DOCUMENT TEXT.
Well what ever it is, the good news is there is no 3gb version of the 1060, That would have just been not enough memory.
 
Well what ever it is, the good news is there is no 3gb version of the 1060, That would have just been not enough memory.
The bad news is that there won't be a cheaper version so consumers will lost a opportunity to get better prices is the new and old hardware.
 
The bad news is that there won't be a cheaper version so consumers will lost a opportunity to get better prices is the new and old hardware.
TBH I think that is a good thing to balance price to expected performance as even the 4GB 480 is a future pitfall for owners and will force them to upgrade if wanting to use higher textures/etc in future games.
It is one of those situations where performance has improved enough to use near top settings in a lower tier card, but doing so really needs more than 4GB RAM that increases the price a bit.

EXERCISE REQUIREMENTS.
**1)** Please list each distinct number that appears in the graphics card discussion.
**2)** According to the graphics card discussion, what is the good news?
**3)** Write the next part of the graphics card discussion, picking up after its final sentence.

DATA SECTION.

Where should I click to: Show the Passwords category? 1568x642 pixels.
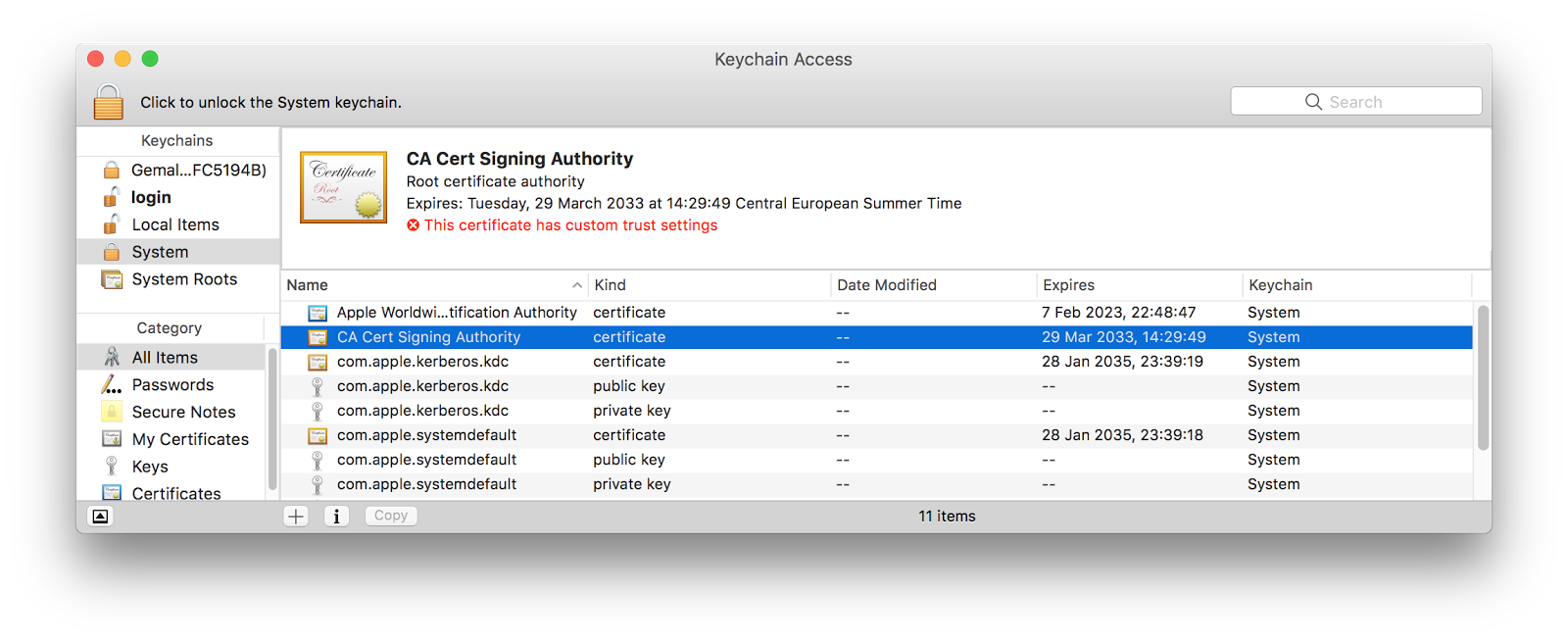[172, 385]
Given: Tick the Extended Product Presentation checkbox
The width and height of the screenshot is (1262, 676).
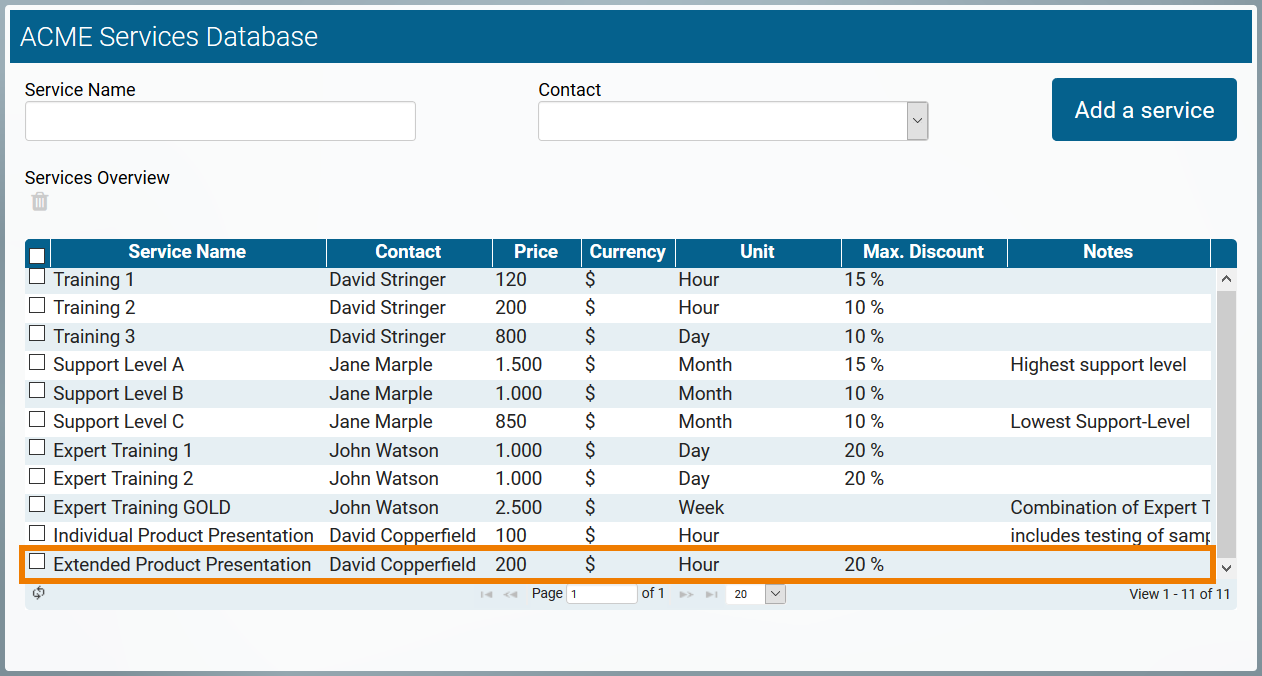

RESPONSES.
**1)** 3, 1060, 4, 480

**2)** There is no 3GB version of the 1060.

**3)**
Better to have the disappointment now rather than forking out the cash and then 8-12months down the line find you are limited in the latest game's graphic options, some I think will get caught out with expectation of these tiers performance but forgetting VRAM game requirements and how it has been increasing.
Cheers
 
TBH I think that is a good thing to balance price to expected performance as even the 4GB 480 is a future pitfall for owners and will force them to upgrade if wanting to use higher textures/etc in future games.
It is one of those situations where performance has improved enough to use near top settings in a lower tier card, but doing so really needs more than 4GB RAM that increases the price a bit.
Better to have the disappointment now rather than forking out the cash and then 8-12months down the line find you are limited in the latest game's graphic options, some I think will get caught out with expectation of these tiers performance but forgetting VRAM game requirements and how it has been increasing.
Cheers
Are you really telling me that is good that company sell MID-rage GPU for 300 dollars? cmon man. yeah for Nvidia its the paradise but we can't be happy for that. Now old used GPU will be more expensive because of that and the only ones that lose something are we, the consumers, we are the big losers here.
 
Are you really telling me that is good that company sell MID-rage GPU for 300 dollars? cmon man. yeah for Nvidia its the paradise but we can't be happy for that. Now old used GPU will be more expensive because of that and the only ones that lose something are we, the consumers, we are the big losers here.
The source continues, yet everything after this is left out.